**EXERCISE OBJECTIVE:**
A line containing "Home (60, 131)" appears in the material below. Return exactly every line from the first through that one, and only those.

────────

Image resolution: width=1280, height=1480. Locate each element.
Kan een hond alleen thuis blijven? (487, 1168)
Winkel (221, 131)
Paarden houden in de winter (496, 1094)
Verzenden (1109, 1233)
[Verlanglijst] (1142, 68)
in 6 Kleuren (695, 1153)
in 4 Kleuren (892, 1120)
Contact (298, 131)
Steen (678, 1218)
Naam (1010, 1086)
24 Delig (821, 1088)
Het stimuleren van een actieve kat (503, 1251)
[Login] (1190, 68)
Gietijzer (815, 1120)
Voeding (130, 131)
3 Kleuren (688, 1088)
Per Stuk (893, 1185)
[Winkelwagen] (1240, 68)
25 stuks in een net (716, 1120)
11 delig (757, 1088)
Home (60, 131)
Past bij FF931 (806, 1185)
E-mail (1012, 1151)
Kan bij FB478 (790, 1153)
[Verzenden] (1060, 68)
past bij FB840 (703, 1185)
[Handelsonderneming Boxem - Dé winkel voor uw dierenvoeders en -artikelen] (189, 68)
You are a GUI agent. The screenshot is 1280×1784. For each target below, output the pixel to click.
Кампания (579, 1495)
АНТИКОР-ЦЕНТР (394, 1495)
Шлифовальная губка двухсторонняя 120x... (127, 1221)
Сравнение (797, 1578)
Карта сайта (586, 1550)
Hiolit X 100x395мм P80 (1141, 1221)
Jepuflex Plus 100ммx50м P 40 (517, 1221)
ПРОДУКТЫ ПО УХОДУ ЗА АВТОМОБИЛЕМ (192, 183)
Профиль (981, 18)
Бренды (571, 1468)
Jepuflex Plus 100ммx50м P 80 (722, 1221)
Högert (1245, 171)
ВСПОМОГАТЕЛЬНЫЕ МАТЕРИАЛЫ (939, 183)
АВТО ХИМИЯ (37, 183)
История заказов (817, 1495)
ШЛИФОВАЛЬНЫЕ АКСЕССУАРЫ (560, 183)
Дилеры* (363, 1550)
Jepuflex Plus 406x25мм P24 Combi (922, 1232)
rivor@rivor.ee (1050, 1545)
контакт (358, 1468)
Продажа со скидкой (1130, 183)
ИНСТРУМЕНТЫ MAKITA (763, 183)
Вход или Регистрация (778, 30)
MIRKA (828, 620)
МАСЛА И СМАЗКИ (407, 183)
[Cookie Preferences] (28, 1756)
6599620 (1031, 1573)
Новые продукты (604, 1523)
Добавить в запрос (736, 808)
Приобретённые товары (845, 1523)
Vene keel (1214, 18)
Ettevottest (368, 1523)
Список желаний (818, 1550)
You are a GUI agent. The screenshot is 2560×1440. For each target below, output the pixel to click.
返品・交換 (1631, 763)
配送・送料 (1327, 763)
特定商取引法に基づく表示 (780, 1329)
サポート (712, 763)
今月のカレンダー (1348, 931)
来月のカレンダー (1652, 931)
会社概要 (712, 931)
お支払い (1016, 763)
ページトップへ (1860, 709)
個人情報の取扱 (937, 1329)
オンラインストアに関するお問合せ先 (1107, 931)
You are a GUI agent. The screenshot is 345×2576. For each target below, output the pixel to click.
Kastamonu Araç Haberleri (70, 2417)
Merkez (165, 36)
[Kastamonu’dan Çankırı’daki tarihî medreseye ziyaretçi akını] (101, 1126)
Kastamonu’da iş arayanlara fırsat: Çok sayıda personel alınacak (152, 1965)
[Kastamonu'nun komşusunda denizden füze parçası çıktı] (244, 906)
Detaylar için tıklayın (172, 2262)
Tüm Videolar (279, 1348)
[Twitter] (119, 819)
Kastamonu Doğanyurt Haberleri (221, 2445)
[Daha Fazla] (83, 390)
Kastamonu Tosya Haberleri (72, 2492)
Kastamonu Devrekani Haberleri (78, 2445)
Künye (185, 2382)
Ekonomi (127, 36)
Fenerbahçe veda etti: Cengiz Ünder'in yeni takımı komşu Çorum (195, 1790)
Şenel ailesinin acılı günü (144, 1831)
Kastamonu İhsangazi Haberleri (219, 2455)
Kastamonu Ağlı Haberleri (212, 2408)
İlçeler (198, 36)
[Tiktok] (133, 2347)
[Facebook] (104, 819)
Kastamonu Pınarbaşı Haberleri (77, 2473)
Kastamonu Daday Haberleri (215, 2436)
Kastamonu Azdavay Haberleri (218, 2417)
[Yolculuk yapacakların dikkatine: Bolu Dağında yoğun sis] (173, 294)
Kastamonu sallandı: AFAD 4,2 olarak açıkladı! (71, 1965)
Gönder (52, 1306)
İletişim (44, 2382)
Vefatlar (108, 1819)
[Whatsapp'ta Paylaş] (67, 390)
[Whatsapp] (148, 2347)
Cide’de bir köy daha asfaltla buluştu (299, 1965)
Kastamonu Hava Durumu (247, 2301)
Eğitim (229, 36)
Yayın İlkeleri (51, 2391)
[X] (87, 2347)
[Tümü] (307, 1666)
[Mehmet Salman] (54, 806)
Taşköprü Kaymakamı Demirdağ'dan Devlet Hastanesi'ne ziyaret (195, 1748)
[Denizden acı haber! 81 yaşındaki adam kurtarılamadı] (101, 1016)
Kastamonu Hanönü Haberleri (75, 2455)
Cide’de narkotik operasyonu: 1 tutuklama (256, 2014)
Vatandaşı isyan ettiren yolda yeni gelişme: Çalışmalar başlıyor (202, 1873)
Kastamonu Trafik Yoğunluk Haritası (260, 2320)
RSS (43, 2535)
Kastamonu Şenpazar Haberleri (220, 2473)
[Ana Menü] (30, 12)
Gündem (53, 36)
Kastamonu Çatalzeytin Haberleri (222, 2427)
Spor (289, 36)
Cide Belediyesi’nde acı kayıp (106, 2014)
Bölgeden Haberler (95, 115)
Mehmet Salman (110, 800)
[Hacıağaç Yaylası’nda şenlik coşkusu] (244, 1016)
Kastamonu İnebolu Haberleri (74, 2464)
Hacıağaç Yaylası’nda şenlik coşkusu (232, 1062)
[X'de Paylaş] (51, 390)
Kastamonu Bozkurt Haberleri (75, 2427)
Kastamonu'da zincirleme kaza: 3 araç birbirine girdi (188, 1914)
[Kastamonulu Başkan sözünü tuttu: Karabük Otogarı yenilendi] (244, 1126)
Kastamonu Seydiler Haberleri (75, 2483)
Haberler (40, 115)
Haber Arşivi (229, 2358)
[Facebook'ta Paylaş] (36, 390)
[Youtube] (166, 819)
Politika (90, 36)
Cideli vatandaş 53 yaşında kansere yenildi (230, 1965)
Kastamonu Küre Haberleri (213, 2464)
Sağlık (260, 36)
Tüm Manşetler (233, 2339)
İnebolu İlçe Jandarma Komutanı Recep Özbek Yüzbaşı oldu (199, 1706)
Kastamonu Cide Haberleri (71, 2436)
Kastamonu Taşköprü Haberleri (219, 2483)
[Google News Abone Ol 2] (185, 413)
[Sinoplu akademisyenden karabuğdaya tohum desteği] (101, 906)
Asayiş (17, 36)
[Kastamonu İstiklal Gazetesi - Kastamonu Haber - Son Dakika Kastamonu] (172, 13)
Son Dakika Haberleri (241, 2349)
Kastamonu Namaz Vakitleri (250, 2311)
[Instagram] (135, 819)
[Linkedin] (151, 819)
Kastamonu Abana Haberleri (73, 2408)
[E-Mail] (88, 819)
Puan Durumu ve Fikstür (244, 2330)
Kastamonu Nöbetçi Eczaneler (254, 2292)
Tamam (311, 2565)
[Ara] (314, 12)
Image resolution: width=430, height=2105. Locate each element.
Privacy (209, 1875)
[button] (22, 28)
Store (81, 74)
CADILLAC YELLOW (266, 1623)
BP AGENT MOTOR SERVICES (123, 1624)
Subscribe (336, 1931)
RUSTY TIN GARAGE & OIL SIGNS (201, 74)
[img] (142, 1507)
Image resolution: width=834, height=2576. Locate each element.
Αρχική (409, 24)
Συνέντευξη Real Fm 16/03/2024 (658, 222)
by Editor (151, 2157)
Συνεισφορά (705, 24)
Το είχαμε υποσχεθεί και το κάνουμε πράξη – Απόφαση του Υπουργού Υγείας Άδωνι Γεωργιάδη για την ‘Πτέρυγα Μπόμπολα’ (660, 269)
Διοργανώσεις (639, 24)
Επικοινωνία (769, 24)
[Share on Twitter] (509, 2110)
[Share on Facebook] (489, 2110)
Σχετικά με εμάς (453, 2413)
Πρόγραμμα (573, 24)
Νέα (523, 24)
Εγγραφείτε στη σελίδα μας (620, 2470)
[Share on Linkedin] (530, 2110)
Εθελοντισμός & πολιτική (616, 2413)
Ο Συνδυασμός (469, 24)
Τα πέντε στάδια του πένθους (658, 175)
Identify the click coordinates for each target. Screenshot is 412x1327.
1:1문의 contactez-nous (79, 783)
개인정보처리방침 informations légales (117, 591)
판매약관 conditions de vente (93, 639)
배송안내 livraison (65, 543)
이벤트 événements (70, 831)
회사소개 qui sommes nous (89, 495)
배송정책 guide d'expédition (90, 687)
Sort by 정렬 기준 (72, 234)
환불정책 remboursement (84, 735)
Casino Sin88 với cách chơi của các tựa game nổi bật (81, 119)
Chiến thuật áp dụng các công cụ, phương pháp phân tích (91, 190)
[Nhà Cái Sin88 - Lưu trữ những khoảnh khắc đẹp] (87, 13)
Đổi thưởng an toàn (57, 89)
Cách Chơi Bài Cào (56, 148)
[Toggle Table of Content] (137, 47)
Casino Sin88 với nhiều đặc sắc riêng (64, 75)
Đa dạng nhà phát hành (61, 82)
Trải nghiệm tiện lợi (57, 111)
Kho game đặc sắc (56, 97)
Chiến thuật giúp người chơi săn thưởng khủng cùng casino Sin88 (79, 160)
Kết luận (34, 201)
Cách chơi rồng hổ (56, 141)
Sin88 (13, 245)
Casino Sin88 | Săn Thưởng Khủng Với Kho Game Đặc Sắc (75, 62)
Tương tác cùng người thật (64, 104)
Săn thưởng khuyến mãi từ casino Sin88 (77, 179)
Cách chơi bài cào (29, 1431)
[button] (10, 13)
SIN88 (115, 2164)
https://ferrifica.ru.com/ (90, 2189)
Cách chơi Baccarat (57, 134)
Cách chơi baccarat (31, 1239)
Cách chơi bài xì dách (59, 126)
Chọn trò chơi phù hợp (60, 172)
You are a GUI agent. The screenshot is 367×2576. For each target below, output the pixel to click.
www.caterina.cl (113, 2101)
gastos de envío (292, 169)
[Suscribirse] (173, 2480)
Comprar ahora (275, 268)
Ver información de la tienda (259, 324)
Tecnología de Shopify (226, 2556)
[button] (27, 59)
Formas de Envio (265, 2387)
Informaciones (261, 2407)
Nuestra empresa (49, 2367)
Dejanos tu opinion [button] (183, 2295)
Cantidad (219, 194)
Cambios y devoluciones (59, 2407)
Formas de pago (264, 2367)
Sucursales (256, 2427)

────────

**ANSWER TO THE PROBLEM:**
Image resolution: width=1280, height=1480. Locate each element.
Kan een hond alleen thuis blijven? (487, 1168)
Winkel (221, 131)
Paarden houden in de winter (496, 1094)
Verzenden (1109, 1233)
[Verlanglijst] (1142, 68)
in 6 Kleuren (695, 1153)
in 4 Kleuren (892, 1120)
Contact (298, 131)
Steen (678, 1218)
Naam (1010, 1086)
24 Delig (821, 1088)
Het stimuleren van een actieve kat (503, 1251)
[Login] (1190, 68)
Gietijzer (815, 1120)
Voeding (130, 131)
3 Kleuren (688, 1088)
Per Stuk (893, 1185)
[Winkelwagen] (1240, 68)
25 stuks in een net (716, 1120)
11 delig (757, 1088)
Home (60, 131)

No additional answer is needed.